Institutionalization Strategies

In the OIC Member Countries


Executive Summary

Study Objective and Methodology:

The objective of this study is to enable tourism stakeholders to

identify characteristics of potential destinations and destination development strategies, to present

destination governance structures and institutionalization strategies, to explore stakeholder

responsibilities with regards to destination development, to explore destination product development

processes and to provide policy recommendations for effective destination development strategies for the

OIC member countries.

The study combined primary and secondary research tools and sources to fulfill its objective. The

secondary sources used include previous market studies, trade and sector reports, academic articles and

research papers, government, international organizations and press publications. The primary research

tools comprised of in-depth interviews, online structured interviews and eight case studies.

Twenty-seven in-depth interviews were conducted in person and by telephone with respondents from

destination management organizations and other tourism stakeholders to provide insights into best

practices in areas of product development and destination management.

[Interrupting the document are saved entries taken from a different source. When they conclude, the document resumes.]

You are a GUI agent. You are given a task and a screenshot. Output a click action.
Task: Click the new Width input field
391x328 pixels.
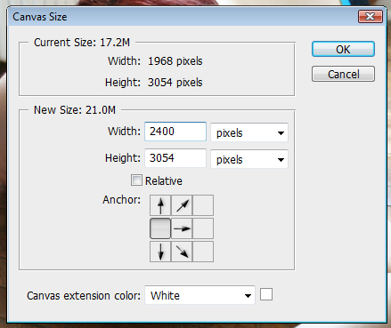pyautogui.click(x=175, y=132)
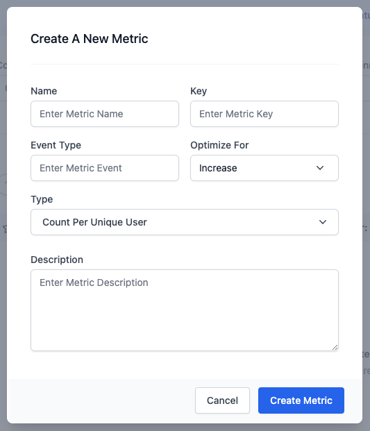The width and height of the screenshot is (370, 431).
Task: Click into the Enter Metric Description textarea
Action: [185, 310]
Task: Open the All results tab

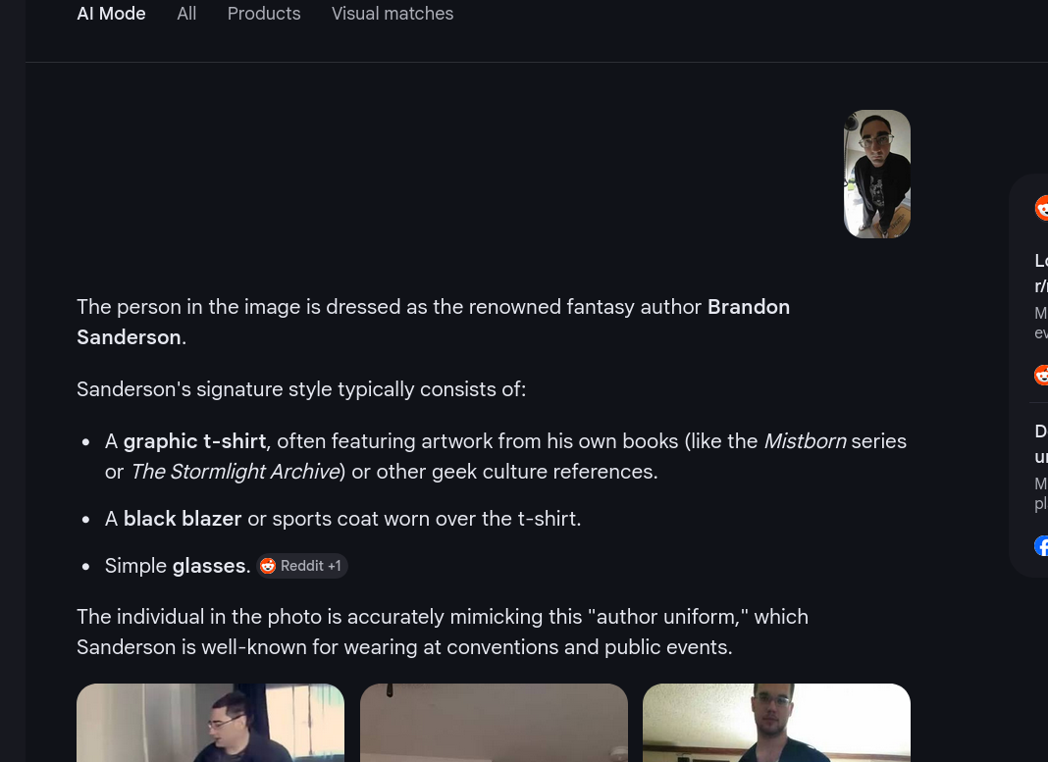Action: 186,14
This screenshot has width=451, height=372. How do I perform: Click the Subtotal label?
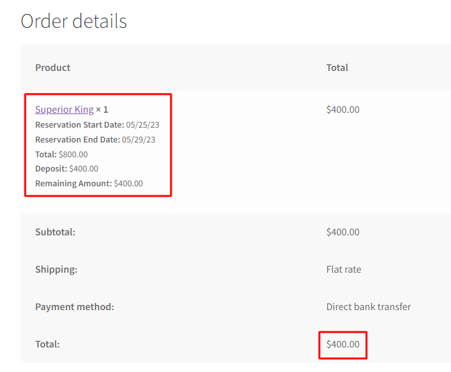pos(55,232)
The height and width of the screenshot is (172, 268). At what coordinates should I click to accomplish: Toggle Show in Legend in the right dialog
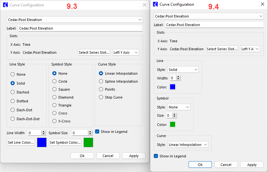coord(156,156)
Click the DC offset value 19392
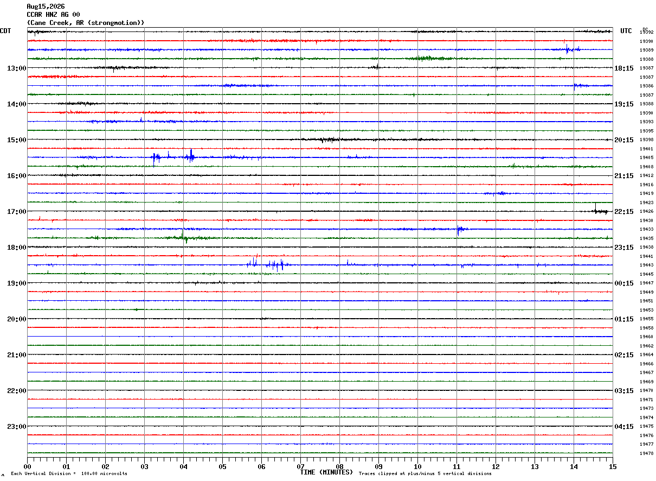 pyautogui.click(x=646, y=33)
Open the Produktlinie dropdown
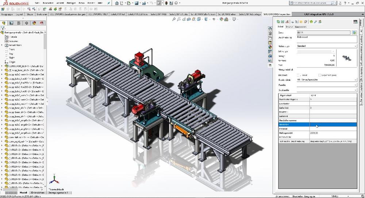Image resolution: width=365 pixels, height=198 pixels. point(356,80)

Furthermore, thirty one structured interviews were conducted online in December 2017 to get tourism

stakeholders’ feedback regarding destination management practices in their destinations, and eight

country case studies to provide insights into destination development and management strategies.

Report Key Findings

(1) DMOs play a critical role in implementing a country’s tourism strategy

Tourism plays an important economic role, directly adding $2.3 trillion to global GDP in 2016, and

indirectly contributing a further $7.6 trillion in GDP to the global economy, and account for 109 million

jobs, according to the World Travel and Tourism Council Report on “Travel and Tourism: Global Economic

Impact and Issues 2017”. Most countries in the world have a ministry that is responsible for overseeing

the sector and its development.

However, in the 57 OIC-Member states, there is substantial potential to improve tourism and enhance

economic growth. This report has found that a destination, rather than national-level focus, has yielded

benefits for many countries. Destinations are by definition, specific geographic areas within their countries

and naturally vary substantially by the experience they offer, with six broad categories identified in this

report, and their respective stage of development, ranging from early identification through to more

advanced stages of consolidation, and possible decline/ rejuvenation.